Trilyonlar var vergi muafiyetleri ile yapılan kamu-özel iş birliği projeleri ile şehir hastaneleri ile buradan kısılsın. Kamudaki israfa, yüksek şatafata gidenden kısılsın. Sadece faize giden yıllık 2 trilyon TL’nin çok az bir kısmıyla bile asgari ücretin işverene hiç yük yüklemeden 45 bin TL’ye çıkarmak mümkün olur.”
Erbakan, kamu tarafından belirlenen asgari ücret için “Ben devlet olarak 45 bin TL yaptım bile diyebilirsiniz. Bu mümkündür” derken, 45 bin TL için nasıl hesaplama yapılması gerektiğini şu şekilde açıkladı:
“45 bin TL’yi neden söylüyoruz? Yüzde 60’lık bir bağımsız kuruluşların enflasyon hesaplaması var bir de TÜİK’in yüzde 30 küsürlük enflasyon hesaplaması var. İkisinin ortalamasını alsanız bile yüzde 45, yüzde 50 yapıyor. Vatandaşı enflasyona ezdirmeyelim deseniz zaten yüzde 50 arttırmanız lazım bu da 33 bin TL’ye geliyor. Türkiye’nin büyümesinden kaynaklanan pay asgari ücretliye yıllardan beri verilmedi. Sadece enflasyon hesabı yapıldı. Halbuki bir de Türkiye büyümüş üretimi artmış, milli geliri artmış, bundan bir payın verilmesi lazım.
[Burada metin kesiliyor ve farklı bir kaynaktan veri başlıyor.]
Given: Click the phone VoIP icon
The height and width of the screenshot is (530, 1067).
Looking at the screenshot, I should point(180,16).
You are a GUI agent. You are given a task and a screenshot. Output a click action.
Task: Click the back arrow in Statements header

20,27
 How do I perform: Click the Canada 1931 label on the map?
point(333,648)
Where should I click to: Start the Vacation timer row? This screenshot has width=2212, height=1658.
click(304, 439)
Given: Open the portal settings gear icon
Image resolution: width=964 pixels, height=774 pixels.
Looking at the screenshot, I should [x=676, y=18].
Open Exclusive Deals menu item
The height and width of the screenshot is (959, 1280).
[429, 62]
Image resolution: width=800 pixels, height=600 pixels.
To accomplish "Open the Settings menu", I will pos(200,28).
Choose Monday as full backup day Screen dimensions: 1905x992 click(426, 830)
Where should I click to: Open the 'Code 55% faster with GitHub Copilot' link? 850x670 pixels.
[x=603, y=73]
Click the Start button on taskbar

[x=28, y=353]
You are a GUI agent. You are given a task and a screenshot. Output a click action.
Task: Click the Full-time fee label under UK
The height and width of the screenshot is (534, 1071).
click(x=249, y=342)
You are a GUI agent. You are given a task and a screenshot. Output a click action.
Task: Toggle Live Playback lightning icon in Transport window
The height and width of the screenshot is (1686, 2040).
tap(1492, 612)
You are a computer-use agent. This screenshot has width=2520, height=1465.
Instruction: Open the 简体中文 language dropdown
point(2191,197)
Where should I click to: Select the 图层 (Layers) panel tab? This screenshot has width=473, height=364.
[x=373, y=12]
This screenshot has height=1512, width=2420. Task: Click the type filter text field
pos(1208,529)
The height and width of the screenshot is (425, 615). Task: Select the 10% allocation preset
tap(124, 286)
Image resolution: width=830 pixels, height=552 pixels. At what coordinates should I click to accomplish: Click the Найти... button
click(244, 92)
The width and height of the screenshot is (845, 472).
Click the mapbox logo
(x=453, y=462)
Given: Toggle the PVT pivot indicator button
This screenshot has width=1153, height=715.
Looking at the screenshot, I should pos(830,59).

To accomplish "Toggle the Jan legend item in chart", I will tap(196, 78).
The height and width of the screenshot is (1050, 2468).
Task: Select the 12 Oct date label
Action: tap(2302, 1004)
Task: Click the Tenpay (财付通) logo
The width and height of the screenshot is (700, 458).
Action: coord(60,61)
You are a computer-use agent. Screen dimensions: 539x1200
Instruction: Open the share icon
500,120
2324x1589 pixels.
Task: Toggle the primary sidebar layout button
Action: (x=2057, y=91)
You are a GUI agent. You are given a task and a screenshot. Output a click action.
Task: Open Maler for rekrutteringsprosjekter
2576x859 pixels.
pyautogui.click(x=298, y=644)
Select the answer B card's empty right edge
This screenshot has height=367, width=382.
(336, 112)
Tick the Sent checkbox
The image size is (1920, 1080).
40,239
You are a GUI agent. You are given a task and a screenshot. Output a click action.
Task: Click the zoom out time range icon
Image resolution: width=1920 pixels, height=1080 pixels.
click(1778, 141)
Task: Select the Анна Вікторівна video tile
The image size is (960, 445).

Bunun ekonomistler hesabını yapıyor bunu da eklemeniz lazım bir miktar daha açık kalıyor 45 bine gelmek için. Onu da biz 45 bine niye çıkarıyoruz. Yoksulluk sınırı hesabından dolayı yani iki asgari ücretlinin toplamı bir yoksulluk sınırı olmalı ki bir haneye iki asgari ücret giriyorsa en azından yoksul olmadan kimseye muhtaç olmadan hayatlarını devam ettirebilsinler. Dolayısıyla biz 45 bin liralık bir asgari ücretin, işveren için de yarısını devlet karşılasın yarısını işveren versin yani aradaki 23 bin TL’lik farkın yarısını asgari ücretli başına devlet versin. Faize verilen paranın yarısı, imtiyazlılara haksız yere verilen paranın yarısı bile bunu karşılamaya yeter."